Bunia, 6 mai 2026-Le centre pastoral des peuples autochtones de Mungbere, situé à environ 130 kilomètres d’Isiro, chef-lieu de la province du Haut-Uélé, fait face à une situation critique après l’arrivée massive de déplacés en provenance du territoire de Mambasa, dans la province voisine de l’Ituri.
Selon des sources locales relayées mercredi, plus de cent cinquante personnes issues des communautés autochtones, communément appelées pygmées, ont trouvé refuge dans cette structure religieuse, fuyant l’insécurité persistante dans leur zone d’origine.
Parmi ces déplacés figurent des hommes, des femmes et de nombreux enfants, dont certains ont été séparés de leurs parents lors de leur fuite. La situation est d’autant plus préoccupante que le groupe comprend également des femmes enceintes, des personnes âgées, des malades ainsi que des personnes vivant avec handicap, accentuant la vulnérabilité globale de ces populations.

« Notre centre est aujourd’hui submergé par nos frères qui fuient la guerre à Mambasa. Nous n’avons plus la capacité de les prendre en charge », a alerté Évariste Lolando, responsable du centre pastoral de Mungbere.

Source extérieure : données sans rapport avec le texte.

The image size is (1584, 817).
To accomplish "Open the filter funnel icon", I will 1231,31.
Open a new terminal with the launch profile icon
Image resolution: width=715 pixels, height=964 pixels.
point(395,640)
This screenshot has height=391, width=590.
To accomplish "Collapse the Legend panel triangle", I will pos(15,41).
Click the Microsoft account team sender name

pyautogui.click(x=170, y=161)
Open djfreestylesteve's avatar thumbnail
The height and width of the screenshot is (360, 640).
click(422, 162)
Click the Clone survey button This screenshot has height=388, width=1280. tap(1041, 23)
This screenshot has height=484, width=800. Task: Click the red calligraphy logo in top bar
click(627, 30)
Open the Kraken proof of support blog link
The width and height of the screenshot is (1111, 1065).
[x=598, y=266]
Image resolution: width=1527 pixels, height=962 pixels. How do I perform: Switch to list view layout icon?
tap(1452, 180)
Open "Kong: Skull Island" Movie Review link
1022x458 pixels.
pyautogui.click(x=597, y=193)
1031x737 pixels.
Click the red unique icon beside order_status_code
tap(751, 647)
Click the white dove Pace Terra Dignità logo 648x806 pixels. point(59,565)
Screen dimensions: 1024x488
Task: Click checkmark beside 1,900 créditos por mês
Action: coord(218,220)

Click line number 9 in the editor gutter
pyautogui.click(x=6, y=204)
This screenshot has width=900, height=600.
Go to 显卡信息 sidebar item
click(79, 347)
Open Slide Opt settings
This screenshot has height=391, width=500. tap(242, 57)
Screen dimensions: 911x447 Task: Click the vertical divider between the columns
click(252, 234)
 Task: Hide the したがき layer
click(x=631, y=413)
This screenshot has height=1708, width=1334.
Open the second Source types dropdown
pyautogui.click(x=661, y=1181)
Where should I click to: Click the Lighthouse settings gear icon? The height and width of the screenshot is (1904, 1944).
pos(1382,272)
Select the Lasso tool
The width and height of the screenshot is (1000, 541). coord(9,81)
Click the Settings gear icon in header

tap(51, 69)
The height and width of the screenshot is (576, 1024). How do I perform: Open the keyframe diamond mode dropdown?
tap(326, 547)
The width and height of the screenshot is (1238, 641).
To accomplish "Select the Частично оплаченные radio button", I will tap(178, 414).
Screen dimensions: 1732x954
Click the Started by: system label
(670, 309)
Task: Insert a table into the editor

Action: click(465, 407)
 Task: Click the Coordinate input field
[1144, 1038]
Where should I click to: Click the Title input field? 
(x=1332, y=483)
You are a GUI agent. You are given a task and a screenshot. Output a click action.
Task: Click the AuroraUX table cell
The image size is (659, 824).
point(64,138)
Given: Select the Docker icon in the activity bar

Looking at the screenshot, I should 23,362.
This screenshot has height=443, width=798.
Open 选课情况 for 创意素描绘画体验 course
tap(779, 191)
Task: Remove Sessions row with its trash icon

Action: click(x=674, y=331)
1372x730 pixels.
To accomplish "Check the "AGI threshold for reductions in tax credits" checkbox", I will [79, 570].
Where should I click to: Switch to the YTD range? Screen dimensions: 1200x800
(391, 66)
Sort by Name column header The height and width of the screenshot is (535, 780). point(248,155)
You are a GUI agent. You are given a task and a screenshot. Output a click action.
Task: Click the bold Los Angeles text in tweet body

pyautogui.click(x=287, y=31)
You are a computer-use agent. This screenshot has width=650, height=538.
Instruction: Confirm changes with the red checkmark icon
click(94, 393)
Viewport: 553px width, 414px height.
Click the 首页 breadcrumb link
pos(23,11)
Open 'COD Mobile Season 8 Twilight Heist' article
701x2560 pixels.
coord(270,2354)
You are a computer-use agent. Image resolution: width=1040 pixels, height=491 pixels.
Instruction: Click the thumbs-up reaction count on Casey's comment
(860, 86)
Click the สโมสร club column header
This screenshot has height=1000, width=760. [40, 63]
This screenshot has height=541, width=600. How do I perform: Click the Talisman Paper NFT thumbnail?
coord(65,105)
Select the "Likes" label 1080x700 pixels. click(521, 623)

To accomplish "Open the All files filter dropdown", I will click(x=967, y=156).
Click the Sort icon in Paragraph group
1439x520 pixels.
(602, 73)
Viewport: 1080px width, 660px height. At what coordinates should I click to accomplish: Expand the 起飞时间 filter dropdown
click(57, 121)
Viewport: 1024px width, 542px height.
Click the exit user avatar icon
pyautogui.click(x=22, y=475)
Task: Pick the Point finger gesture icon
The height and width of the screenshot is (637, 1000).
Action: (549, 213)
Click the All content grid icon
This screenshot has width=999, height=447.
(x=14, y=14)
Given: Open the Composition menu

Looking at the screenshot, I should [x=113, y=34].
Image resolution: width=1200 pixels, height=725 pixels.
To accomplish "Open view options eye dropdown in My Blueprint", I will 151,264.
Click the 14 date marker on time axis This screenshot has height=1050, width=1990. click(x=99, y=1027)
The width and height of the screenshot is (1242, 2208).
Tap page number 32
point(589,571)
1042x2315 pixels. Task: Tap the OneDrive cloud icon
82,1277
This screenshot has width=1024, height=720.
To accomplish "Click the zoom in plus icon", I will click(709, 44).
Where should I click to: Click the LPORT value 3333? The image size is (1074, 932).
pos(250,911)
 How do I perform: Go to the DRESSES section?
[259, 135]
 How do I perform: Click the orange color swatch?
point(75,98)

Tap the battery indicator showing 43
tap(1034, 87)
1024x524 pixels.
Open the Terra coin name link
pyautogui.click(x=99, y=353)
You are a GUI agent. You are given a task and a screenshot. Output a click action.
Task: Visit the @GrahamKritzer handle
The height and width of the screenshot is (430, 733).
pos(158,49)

Face à cet afflux, les conditions de vie se détériorent rapidement.
Le manque de nourriture, d’abris adéquats et de soins de santé met en péril la survie des déplacés, déjà fragilisés par les violences et les déplacements forcés.

Cette nouvelle vague de déplacement illustre une fois de plus l’impact humanitaire des conflits armés dans l’est de la République démocratique du Congo, où l’insécurité continue de pousser des milliers de civils à abandonner leurs villages.
Les acteurs humanitaires et les autorités locales sont appelés à intervenir en urgence afin d’apporter une assistance adaptée à ces populations en détresse, alors que les capacités d’accueil du centre pastoral sont désormais dépassées.